Your copy should match the records below word for word and contain no pictures.
------ Provided material ------
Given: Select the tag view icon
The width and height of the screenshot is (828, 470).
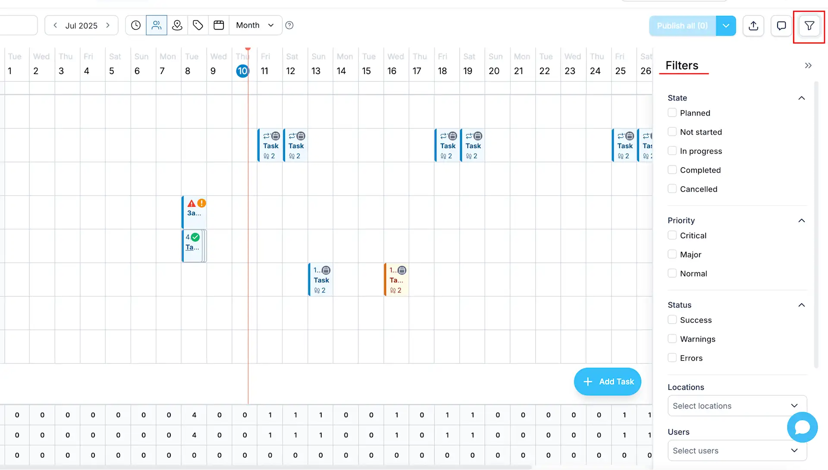Looking at the screenshot, I should [198, 25].
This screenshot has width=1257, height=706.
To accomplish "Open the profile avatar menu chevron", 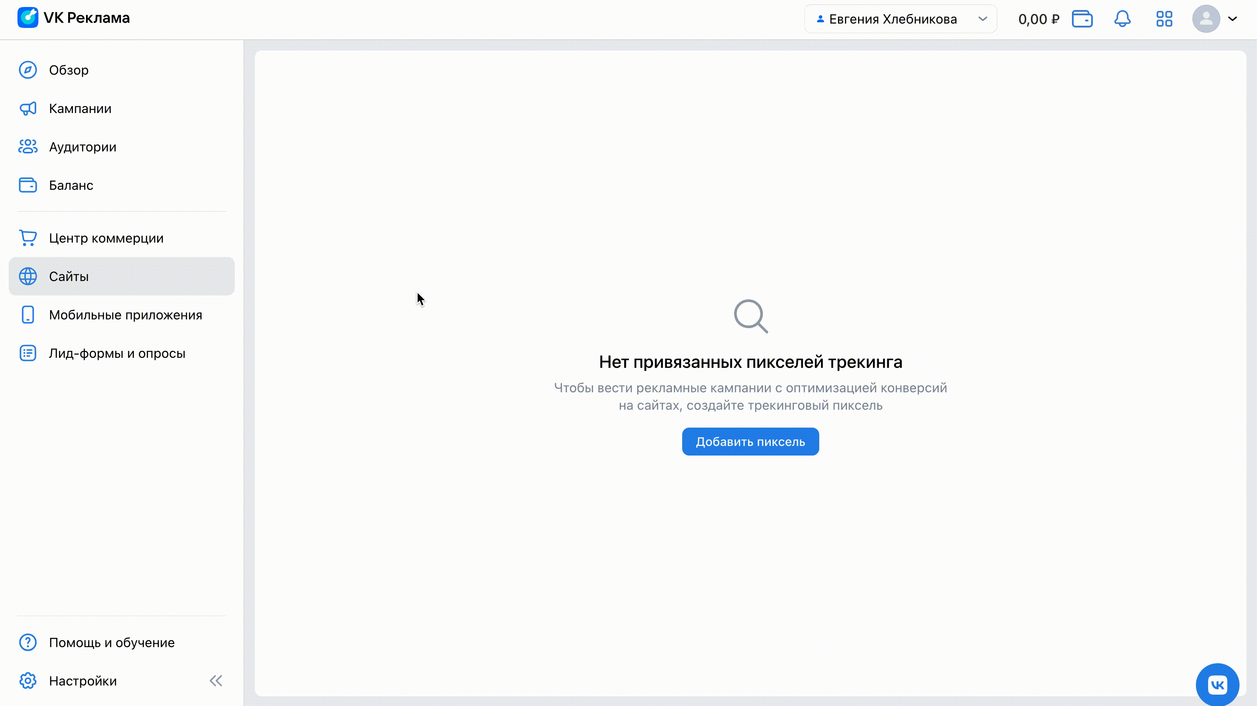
------
▸ Exercise result
Given: Select the tag view icon
The width and height of the screenshot is (828, 470).
Looking at the screenshot, I should [198, 25].
This screenshot has width=1257, height=706.
To accomplish "Open the profile avatar menu chevron", 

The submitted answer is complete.